[Directive A]
List the special types of information named in the bulleted menu at the top of the business information guide.

[Supplied text]
· · ·

Special Types of Business Information & Data
Business & Management home > Special Types of Information & Data
- Company Information
- Industry Information
- Legal Information
- Proprietary Information
- Theses and Dissertations
In addition to the background information you find in books and videos, and the research you locate in periodical literature, other excellent sources of business information exist. The following list explains where you can find special types of information that might enhance your research project.
Note: Access to the online subscription databases listed throughout this document is limited to currently registered students, faculty, and staff of Webster University. Complete lists of the business and management databases available through the library's website, are available by following the link to Articles/Databases on the home page.
Note: Call numbers for print materials in Webster University's Emerson Library are provided in parentheses. Extended campus students may wish to check the catalog of your local library to see if the resource is available and where it is shelved.

· · ·

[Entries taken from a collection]
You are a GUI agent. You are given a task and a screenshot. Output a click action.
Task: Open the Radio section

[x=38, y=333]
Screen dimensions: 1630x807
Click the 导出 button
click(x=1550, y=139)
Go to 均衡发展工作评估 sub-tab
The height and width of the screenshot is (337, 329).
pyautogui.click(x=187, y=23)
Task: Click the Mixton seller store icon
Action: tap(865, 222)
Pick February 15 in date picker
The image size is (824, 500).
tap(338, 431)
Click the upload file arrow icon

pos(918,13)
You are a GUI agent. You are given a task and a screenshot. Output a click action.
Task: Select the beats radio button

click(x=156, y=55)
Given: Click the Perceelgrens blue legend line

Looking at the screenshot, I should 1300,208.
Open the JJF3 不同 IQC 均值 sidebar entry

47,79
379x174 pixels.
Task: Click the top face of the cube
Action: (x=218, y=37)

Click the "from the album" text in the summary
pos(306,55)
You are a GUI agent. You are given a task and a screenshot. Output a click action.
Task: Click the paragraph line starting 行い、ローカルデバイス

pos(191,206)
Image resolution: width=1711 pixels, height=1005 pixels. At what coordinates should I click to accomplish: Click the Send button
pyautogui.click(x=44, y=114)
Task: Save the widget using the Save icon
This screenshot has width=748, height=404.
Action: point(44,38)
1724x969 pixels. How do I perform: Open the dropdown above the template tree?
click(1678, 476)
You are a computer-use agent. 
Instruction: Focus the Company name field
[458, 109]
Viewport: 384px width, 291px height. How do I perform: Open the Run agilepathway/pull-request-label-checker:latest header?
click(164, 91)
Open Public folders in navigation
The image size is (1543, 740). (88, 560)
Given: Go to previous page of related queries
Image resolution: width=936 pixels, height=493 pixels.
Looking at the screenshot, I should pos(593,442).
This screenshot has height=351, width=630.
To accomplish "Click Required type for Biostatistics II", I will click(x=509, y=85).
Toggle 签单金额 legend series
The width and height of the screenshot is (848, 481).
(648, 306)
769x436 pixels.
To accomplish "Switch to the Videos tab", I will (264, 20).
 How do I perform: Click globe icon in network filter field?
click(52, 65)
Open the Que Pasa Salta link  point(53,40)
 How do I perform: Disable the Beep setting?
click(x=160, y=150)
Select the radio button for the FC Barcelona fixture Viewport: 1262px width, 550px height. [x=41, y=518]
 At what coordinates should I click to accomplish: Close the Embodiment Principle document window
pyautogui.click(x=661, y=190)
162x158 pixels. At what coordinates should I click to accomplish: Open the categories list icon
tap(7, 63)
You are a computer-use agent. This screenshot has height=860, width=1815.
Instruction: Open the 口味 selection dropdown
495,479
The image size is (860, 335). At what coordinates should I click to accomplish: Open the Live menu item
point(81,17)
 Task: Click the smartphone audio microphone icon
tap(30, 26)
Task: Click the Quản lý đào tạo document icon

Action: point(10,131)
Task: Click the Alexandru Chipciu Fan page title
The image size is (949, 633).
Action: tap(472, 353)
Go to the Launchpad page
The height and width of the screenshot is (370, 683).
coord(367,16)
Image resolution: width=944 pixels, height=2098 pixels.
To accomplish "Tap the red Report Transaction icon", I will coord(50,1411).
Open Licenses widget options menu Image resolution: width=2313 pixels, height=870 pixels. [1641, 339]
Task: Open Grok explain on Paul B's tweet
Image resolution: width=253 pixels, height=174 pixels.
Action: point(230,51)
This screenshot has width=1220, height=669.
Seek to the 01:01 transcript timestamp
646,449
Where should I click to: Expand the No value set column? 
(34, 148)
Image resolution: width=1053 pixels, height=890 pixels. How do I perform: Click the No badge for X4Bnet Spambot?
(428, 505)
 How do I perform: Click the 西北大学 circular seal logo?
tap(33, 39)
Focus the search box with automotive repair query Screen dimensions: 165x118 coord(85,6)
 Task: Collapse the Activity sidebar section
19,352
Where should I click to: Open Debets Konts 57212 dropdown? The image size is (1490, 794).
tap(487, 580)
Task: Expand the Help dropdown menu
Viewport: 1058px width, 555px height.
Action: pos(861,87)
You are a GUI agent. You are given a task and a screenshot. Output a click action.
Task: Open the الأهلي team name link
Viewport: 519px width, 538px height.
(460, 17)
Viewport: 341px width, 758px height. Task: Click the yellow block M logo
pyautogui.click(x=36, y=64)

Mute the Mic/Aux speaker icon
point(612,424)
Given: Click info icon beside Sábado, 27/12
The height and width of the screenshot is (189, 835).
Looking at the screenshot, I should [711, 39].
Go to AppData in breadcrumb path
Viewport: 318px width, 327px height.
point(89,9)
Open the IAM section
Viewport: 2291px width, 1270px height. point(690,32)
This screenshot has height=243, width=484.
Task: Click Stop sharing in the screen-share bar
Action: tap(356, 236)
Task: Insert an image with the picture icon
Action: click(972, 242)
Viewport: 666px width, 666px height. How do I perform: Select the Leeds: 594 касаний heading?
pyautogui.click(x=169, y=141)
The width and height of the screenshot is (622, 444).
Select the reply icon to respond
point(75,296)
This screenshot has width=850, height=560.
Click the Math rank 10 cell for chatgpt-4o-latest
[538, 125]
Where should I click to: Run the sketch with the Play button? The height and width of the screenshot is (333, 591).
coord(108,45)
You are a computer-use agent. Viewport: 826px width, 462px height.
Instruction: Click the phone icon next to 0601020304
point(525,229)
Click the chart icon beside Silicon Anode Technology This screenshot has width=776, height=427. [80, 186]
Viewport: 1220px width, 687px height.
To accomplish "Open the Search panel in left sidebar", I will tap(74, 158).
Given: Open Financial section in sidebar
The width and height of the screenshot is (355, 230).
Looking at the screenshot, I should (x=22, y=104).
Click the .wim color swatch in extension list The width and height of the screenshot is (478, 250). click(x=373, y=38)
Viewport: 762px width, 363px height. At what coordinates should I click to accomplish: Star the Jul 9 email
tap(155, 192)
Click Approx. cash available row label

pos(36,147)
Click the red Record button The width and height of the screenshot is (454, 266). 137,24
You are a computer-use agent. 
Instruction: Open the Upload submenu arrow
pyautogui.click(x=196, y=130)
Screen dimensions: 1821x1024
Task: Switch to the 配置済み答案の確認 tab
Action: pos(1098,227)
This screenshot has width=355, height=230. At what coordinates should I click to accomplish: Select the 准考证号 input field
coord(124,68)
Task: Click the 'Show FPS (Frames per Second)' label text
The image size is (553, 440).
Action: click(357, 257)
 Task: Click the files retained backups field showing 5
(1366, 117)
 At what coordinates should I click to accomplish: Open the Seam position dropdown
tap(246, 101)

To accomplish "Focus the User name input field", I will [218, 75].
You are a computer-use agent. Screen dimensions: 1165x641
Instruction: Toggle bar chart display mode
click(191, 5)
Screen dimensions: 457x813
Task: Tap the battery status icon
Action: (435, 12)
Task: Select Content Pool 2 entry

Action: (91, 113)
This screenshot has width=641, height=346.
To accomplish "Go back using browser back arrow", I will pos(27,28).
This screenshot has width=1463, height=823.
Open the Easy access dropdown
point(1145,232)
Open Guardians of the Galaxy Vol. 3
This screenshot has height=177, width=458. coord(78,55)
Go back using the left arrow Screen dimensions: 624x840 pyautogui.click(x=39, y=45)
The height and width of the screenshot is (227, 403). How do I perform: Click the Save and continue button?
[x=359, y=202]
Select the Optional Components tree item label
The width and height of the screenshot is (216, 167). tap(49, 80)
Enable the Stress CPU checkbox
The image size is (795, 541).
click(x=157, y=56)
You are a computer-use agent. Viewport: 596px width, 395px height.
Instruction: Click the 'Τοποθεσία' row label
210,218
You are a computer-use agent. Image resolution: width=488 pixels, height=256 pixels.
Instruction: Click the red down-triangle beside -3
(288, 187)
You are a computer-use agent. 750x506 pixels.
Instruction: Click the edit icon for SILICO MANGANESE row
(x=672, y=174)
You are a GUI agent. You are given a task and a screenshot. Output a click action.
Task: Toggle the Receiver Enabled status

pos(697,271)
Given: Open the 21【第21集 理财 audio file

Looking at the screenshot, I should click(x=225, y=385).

· · ·

[Directive B]
Repeat the stretch of the listing from the line containing "Open the Que" through the line containing "Select the radio".

[Complete response A]
- Company Information
- Industry Information
- Legal Information
- Proprietary Information
- Theses and Dissertations

[Complete response B]
Open the Que Pasa Salta link  point(53,40)
 How do I perform: Disable the Beep setting?
click(x=160, y=150)
Select the radio button for the FC Barcelona fixture Viewport: 1262px width, 550px height. [x=41, y=518]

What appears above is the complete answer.